Segment Start: SUPPLIED PASSAGE
Moreover, the importance of math learning goes beyond solving equations and formulas. Advanced math skills are essential for success in many fields, including science, engineering, finance, health care, and technology. In fact, a report by Burning Glass Technologies found that 71% of high-salary, entry-level positions require advanced math skills.

Benefits of Math Learning

In today’s 21st-century world, having a broad knowledge base and strong reading and math skills is essential. Mathematical literacy plays a crucial role in this success. It empowers individuals to comprehend the world around them and make well-informed decisions based on data-driven understanding. More than just earning good grades in math, mathematical literacy is a vital life skill that can open doors to economic opportunities, improve financial management, and foster critical thinking. We’re not the only ones who say so:

• Math learning enhances problem-solving skills, critical thinking, and logical reasoning abilities. (Source: National Council of Teachers of Mathematics )
• It improves analytical skills that can be applied in various real-life situations, such as budgeting or analyzing data. (Source: Southern New Hampshire University )
• Math learning promotes creativity and innovation by fostering a deep understanding of patterns and relationships. (Source: Purdue University )
• It provides a strong foundation for careers in fields such as engineering, finance, computer science, and more. These careers generally correlate to high wages. (Source: U.S. Bureau of Labor Statistics )
• Math skills are transferable and can be applied across different academic disciplines. (Source: Sydney School of Education and Social Work )

How to Know What Math You Need to Learn

Often students will find gaps in their math knowledge; this can occur at any age or skill level. As math learning is generally iterative, a solid foundation and understanding of the math skills that preceded current learning are key to success. The solution to these gaps is called mastery learning, the philosophy that underpins Khan Academy’s approach to education .
Segment End: SUPPLIED PASSAGE
Segment Start: INFORMATION SHOWN
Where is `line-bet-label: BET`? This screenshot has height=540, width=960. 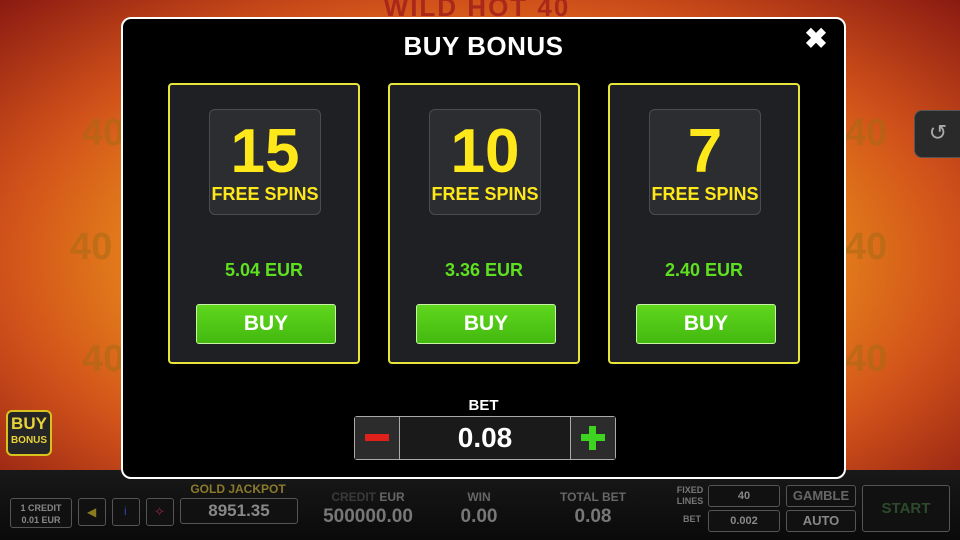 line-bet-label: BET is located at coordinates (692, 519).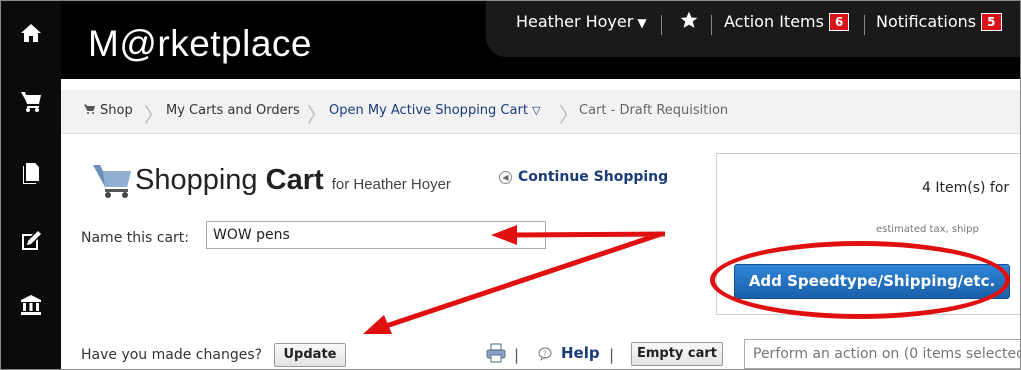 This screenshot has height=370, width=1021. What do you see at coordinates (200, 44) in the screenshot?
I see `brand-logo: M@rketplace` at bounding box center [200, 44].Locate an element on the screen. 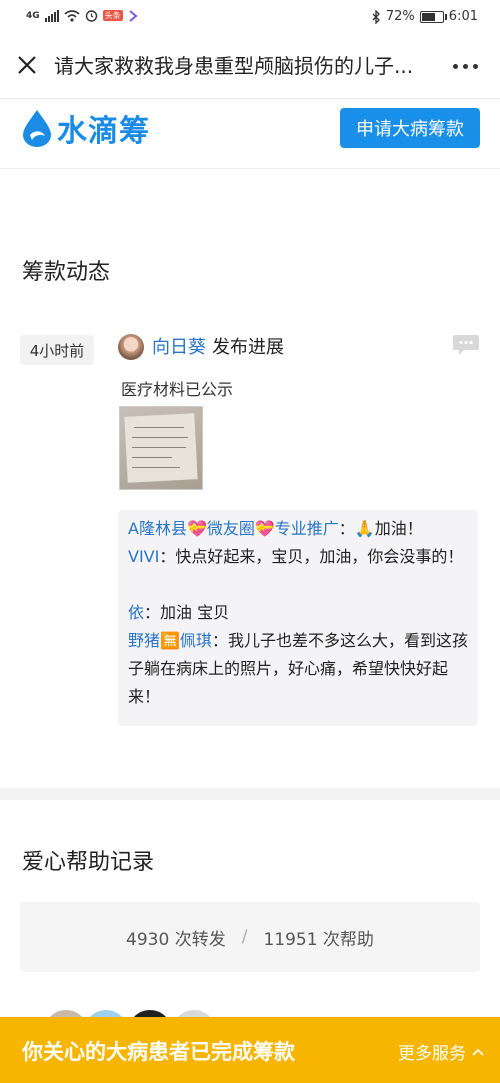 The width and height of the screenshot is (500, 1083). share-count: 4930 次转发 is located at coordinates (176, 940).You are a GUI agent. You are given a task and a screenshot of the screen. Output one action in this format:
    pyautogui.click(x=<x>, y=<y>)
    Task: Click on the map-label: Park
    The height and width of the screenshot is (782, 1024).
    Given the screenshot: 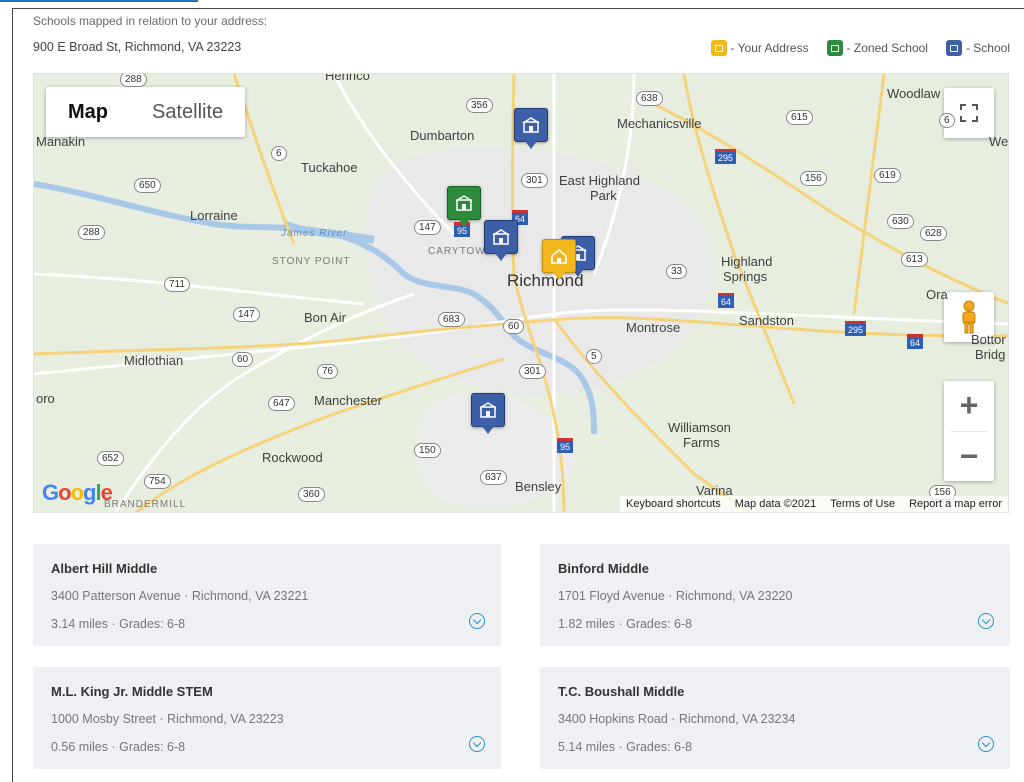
Segment End: INFORMATION SHOWN
▶ _PARTS OF THE EXERCISE_:
a - List every source credited in parentheses in the bulleted list of the passage on math learning.
b - Resume the passage on math learning, picking up after its final sentence.

▶ _OUTPUTS BY TASK_:
a -
- National Council of Teachers of Mathematics
- Southern New Hampshire University
- Purdue University
- U.S. Bureau of Labor Statistics
- Sydney School of Education and Social Work

b -
Mastery learning is an educational philosophy that emphasizes the importance of a student fully understanding a concept before moving on to the next one. Rather than rushing students through a curriculum, mastery learning asks educators to ensure that learners have “mastered” a topic or skill, showing a high level of proficiency and understanding, before progressing. This approach is rooted in the belief that all students can learn given the appropriate learning conditions and enough time, making it a markedly student-centered method. It promotes thoroughness over speed and encourages individualized learning paths, thus catering to the unique learning needs of each student.

Students will encounter mastery learning passively as they go through Khan Academy coursework, as our platform identifies gaps and systematically adjusts to support student learning outcomes. More details can be found in our Educators Hub . 

Try Our Free Confidence Boosters

How to learn math.

Learning at School

One of the most common methods of math instruction is classroom learning. In-class instruction provides students with real-time feedback, practical application, and a peer-learning environment. Teachers can personalize instruction by assessing students’ strengths and weaknesses, providing remediation when necessary, and offering advanced instruction to students who need it.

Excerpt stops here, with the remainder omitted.